Crédit photos : © Pierre Grosbois
Dans le sillage du mouvement maintenant bien établi de (re)découverte de compositrices oubliées, l’ARCAL propose, au Centre des bords de Marne du Perreux-sur-Marne, une création française : Talestri, reine des Amazones, opéra de Maria-Antonia Walpurgis, épouse de Frédéric IV, prince-électeur de Saxe, corégente de Saxe de 1763 à 1768 et… musicienne accomplie, comme en témoigne cet opéra créé en 1760 au Nymphenburger Schloß, près de Munich. Comme l’expliquait Bérénice Collet dans l’interview qu’elle nous a accordée, l’œuvre participe des esthétiques baroque et classique, rappelant certains opere serie du début du XVIIIe siècle tout en annonçant par certains aspects le classicisme d’œuvres plus tardives – celles de la fin du même siècle. Sans s’affranchir d’un certain académisme et des conventions propres au genre (on trouve au fil de l’œuvre la plupart des scènes obligées de l’opera seria : arie di sortita, d’ombra, di paragone, di tempesta,…), l’œuvre réserve quelques belles pages aux moments stratégiques du drame : on retiendra surtout la scène de furie de Tomiri lorsqu’elle reproche à Talestri d’être responsable de la mort d’Oronte, et surtout l’aria d’ombra de la reine, croyant, dans une hallucination, voir apparaître le fantôme de son bien-aimé[1]. Dramatiquement en revanche, c’est peu de dire que le livret (signé également Maria-Antonia Walpurgis) est original. Les structures et schémas habituels de l’opéra y sont (en partie) inversés, les femmes, dont on comprend qu’elles ont longtemps souffert d’une cruelle oppression masculine, refusant le statut de victimes, se révoltant contre les hommes, et allant même, pour certaines d’entre elles, jusqu’à s’approprier leurs supposés qualités (la bravoure) ou défauts (la brutalité, l’intolérance). Parmi celles-ci, la prêtresse Tomiri, prônant la haine, la non-réconciliation et la destruction des hommes. D’autres en revanche (la reine Talestri, puis au fil de l’œuvre sa sœur Antiope), tout aussi révoltées et vindicatives, refusent de détester les hommes et en viennent à souhaiter une réconciliation sereine et apaisée. Il est ainsi très surprenant de voir mis en scène, avec quelque 250 ans d’avance, deux versants du féminisme moderne avec une Tomiri plutôt Alice Coffin et une Talestri plutôt Isabelle Alonso !

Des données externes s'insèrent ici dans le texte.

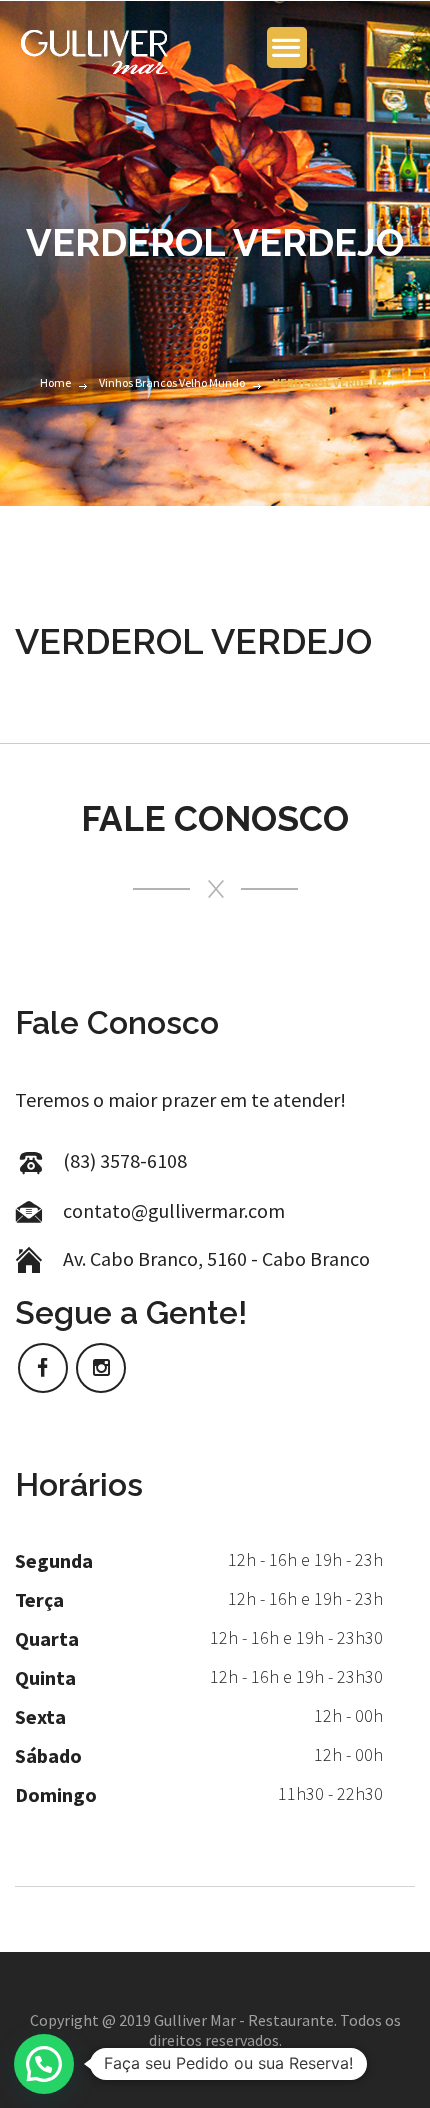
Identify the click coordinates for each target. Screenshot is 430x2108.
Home (55, 382)
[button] (44, 2064)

La mise en scène de Bérénice Collet transpose l’action dans le Moyen Orient (ou l’Asie centrale, le spectacle s’ouvrant par la lecture de quelques vers de la poétesse afghane Meena Keshwar Kamal), et nous montre, dans une première partie, un camp dans lequel les Amazones se sont organisées pour vivre entre elles et résister aux attaques toujours possibles de l’ennemi masculin. Les décisions, le maniement des armes, le choix d’avoir une relation physique avec son partenaire : tout ce qui incombe, traditionnellement, aux hommes est ici le fait des femmes. Dans cet univers que les circonstances ont rendu très dur, voire impitoyable, une faille apparaît dès lors que la reine puis sa sœur ne peuvent résister à l’amour qu’elles éprouvent pour Oronte et Learco. Dès lors, les certitudes et les règles sur lesquelles repose et s’est construite la communauté des Amazones se fissurent… Ce que suggère très bien la seconde partie du spectacle, où la scénographie (signée Christophe Ouvrard, lequel réalise également les costumes) renonce au réalisme de la première (le décor représente une sorte de terrain marécageux, no man’s land où se croisent les personnages et où prennent corps certaines apparitions fantomatiques) pour une forme d’onirisme parfaitement propice à l’évocation des déchirements intérieurs vécus par les personnages.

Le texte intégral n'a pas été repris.